There has been a growing focus in our society on the fundamental need to address the “epidemic” of sexual violence against women and girls.
The statistics bear this out. In the year ending March 2020, 207 women were killed in Great Britain. About 57% of all women over the past decade (2010 – 2020) were killed by someone they knew – most commonly their partner or ex-partner. There were around 4.9 million women in the UK who are believed to have been victims of sexual assault in their lives (according to ONS figures published in March 2020), including 1.4 million women who had been raped, or where rape had been attempted. 98.5% of all rapes or attempted rapes were committed by men. The Crime Survey for England (seen as a reliable method of measuring crime as it includes both reported and unreported offences) identifies that around one in 10 women aged 16-24 have been a victim of some form of sexual assault over the past year. Figures suggest that whilst 151,000 people were victims of rape according to the Crime Survey, only 59,000 rapes were reported to the police. And only 1,439 people were convicted of rape. 90% of young people surveyed by Ofsted in response to Everyone’s Invited had seen or knew others who had been sent indecent images: two thirds of 15 years olds have seen pornography. This evidence clearly suggests that public harassment of women and girls is common.

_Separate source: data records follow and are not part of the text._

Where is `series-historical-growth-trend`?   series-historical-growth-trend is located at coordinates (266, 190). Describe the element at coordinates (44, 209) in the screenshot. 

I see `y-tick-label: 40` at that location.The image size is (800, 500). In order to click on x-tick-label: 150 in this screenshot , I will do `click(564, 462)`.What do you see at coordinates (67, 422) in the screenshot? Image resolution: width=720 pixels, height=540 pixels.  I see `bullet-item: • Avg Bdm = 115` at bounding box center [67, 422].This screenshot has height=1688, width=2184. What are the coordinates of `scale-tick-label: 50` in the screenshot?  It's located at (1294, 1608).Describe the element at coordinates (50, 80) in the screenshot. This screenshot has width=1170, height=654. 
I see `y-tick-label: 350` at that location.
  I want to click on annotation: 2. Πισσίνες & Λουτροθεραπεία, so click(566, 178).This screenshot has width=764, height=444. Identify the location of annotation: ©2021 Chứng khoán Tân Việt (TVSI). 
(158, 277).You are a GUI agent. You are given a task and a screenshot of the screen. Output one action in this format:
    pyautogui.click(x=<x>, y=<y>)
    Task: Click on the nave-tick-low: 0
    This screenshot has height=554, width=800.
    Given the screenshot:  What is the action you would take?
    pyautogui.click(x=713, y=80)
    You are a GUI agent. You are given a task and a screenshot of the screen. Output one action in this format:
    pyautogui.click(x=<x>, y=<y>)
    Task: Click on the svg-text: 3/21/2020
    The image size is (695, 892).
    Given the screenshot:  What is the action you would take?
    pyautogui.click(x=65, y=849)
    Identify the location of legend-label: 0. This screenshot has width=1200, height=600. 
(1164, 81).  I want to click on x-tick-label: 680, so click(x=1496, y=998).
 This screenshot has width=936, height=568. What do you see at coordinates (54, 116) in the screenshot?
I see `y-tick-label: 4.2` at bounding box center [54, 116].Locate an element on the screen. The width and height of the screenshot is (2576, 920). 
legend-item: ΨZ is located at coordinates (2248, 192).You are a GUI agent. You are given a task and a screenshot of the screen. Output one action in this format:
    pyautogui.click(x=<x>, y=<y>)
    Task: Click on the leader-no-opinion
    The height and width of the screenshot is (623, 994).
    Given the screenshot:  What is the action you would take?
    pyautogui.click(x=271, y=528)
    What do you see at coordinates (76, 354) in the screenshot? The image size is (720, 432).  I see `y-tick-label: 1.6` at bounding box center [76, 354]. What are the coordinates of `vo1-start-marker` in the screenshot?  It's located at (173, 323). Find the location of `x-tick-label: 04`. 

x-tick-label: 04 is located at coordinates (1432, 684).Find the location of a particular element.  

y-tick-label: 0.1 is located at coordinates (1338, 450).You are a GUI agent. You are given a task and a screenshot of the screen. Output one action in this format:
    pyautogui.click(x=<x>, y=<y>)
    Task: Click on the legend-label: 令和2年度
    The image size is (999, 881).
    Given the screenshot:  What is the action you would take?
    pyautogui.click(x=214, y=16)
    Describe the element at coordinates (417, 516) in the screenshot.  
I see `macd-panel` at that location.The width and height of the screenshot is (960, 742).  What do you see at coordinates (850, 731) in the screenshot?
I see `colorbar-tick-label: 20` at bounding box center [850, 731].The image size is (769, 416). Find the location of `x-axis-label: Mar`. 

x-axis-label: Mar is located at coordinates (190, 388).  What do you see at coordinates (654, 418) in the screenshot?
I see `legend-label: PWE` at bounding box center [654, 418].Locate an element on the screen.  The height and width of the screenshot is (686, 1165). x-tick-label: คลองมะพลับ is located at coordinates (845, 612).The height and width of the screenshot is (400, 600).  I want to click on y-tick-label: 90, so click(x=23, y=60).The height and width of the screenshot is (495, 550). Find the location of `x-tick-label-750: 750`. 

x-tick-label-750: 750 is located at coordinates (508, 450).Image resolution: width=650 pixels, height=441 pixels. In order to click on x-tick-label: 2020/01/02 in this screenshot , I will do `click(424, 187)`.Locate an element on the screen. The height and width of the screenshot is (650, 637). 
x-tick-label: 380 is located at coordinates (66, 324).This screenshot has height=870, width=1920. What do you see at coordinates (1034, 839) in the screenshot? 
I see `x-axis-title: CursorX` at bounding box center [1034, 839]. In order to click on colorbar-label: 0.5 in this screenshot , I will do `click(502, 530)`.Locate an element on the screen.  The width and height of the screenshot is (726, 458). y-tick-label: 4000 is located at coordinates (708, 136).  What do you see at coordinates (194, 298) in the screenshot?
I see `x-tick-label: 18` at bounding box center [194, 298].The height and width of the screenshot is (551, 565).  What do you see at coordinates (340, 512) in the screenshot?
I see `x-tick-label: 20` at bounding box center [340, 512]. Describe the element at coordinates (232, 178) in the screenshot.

Harassment and sexual violence cause long term problems for women and girls – to their physical and mental health, their employment prospects, their ability to form healthy relationships and in their friendships. It costs untold billions to our economy. The WHO has identified sexual violence as a public health issue and said that healthcare workers should be trained to respond to the needs of survivors holistically and empathetically. But what does this mean in practice? Resources for victims and survivors of abuse are patchy around this country and there is no “standardised” service provision – whilst there are SARCs (Sexual Assault Referral Centres), which provide specialist services for those who have been raped or sexually assaulted, the long-term support for women and girls is either missing or inadequate. Furthermore, whilst the Home Office has produced a national strategy, which does recognise the need for prevention, and improvement of support services, is it enough? NHS England is developing “pathfinder” projects for mental health support for sexual abuse victims and survivors with the most complex needs, and SRE is now taught in all schools.
However, I would argue that unless the need to tackle this problem is embedded in all public services as a priority for work on prevention and treatment, and until we as a society take steps to recognise that our approaches, values and attitudes need to change, then this may well make some improvements, but will not substantially alter the situation in our country. I hope that the National Strategy is the first step on that road, but much more needs to be done.
Fiona Scolding QC has spent the past five years as counsel to the IICSA and specialises in safeguarding concerning children. She has also been involved in reviews and policy development of a framework for peer-on-peer harmful behaviours.
 Whilst sexual violence is perpetrated against men (and those who are non-binary or transgender), the vast majority of reported offending is against women.